[Opening EXCERPTED RECORDS section]

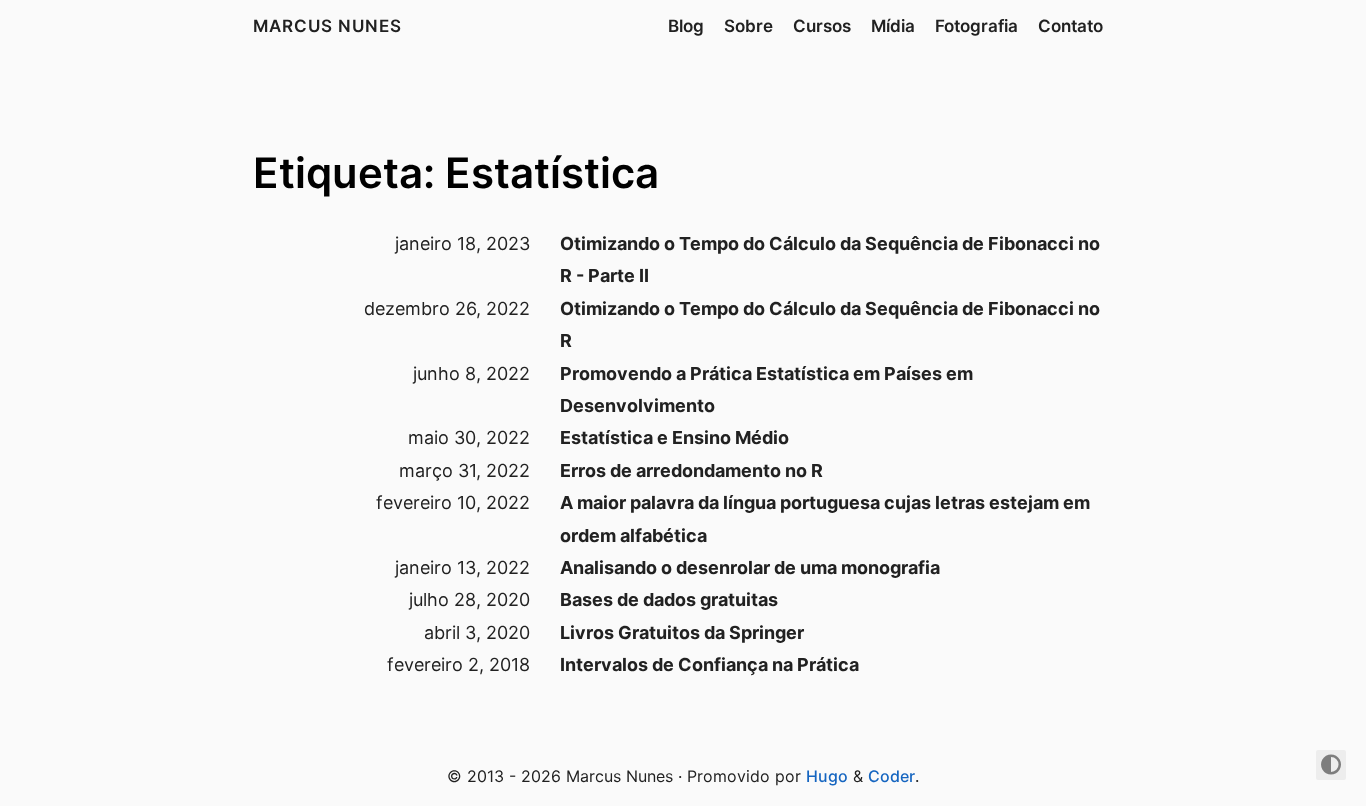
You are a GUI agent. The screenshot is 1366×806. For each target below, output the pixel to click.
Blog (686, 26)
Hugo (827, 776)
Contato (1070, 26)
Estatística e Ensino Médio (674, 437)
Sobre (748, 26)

[Closing EXCERPTED RECORDS section]
[Opening EXCERPTED RECORDS section]

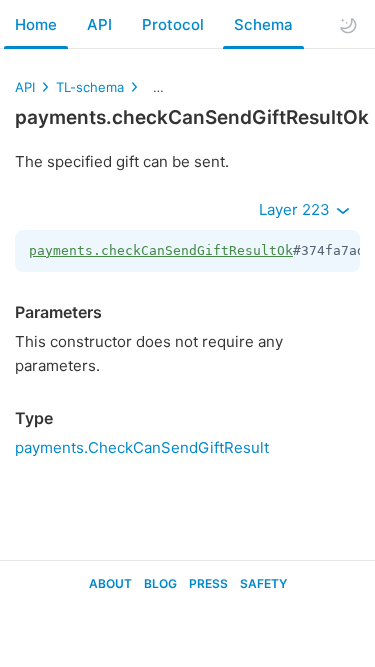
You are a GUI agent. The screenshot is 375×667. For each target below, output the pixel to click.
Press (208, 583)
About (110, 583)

[Closing EXCERPTED RECORDS section]

WORK REQUEST: If a line in the material holds "output", copy it.

RESULT FOR THIS EXERCISE:
You are a GUI agent. The screenshot is 1366×806. For each target below, output the pixel to click.
You are a GUI agent. The screenshot is 375×667. For each target below, output the pixel to click.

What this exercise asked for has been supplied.